### Data records
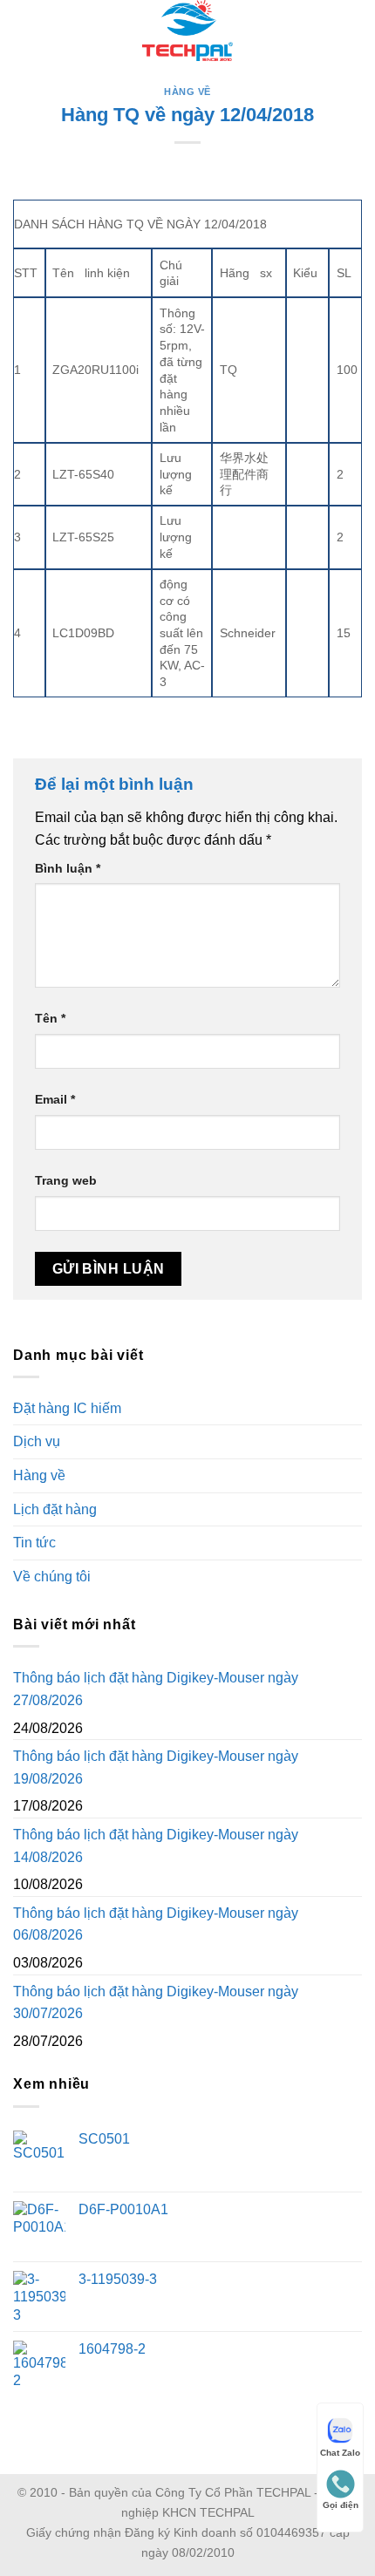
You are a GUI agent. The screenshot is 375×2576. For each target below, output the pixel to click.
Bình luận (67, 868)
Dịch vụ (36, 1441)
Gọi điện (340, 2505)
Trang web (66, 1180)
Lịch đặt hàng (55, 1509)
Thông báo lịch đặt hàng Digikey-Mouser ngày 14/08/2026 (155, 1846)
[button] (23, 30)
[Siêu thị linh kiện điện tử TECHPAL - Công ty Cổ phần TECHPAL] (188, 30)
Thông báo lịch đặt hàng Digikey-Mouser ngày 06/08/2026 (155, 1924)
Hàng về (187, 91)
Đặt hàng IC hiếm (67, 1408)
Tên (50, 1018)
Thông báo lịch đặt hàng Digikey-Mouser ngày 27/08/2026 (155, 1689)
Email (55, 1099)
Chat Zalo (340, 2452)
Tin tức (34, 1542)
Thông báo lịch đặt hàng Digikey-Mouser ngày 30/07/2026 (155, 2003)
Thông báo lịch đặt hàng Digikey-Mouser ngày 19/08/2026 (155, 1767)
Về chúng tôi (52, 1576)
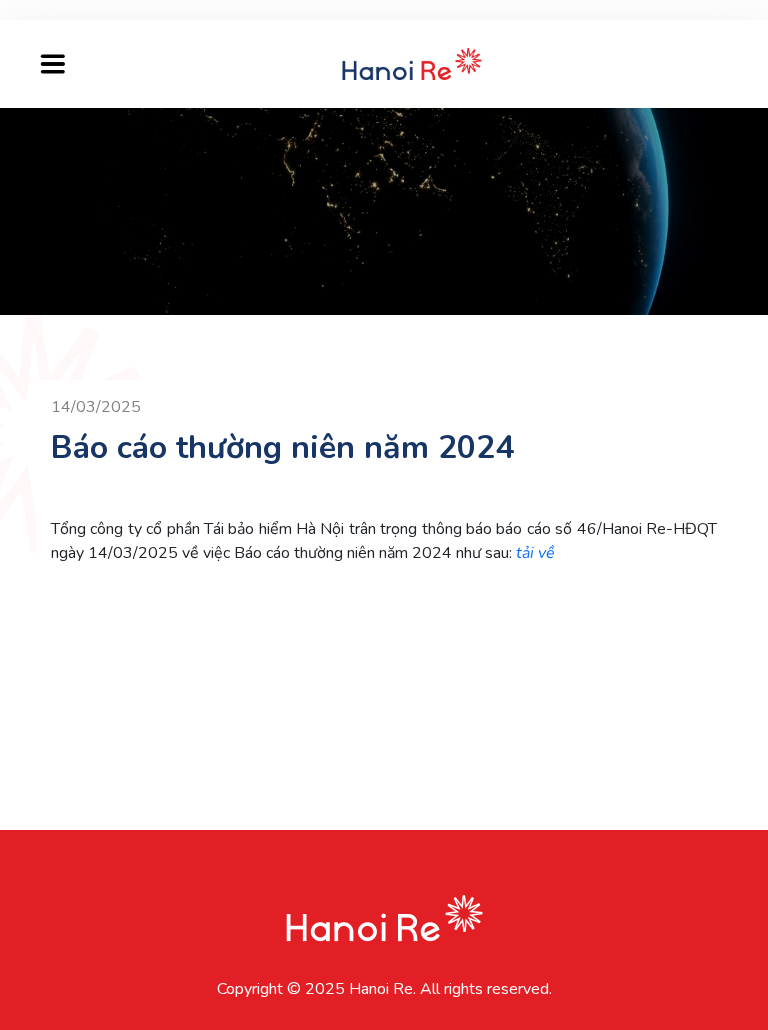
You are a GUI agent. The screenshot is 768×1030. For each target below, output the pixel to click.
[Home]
######
### How to complete this task
Find the line that contains "You are a GUI agent. The screenshot is 768×1030.". Restate it and all lines after it exactly, ending with the final line of the data.

### Response to this exercise
You are a GUI agent. The screenshot is 768×1030. For each target below, output the pixel to click.
[Home]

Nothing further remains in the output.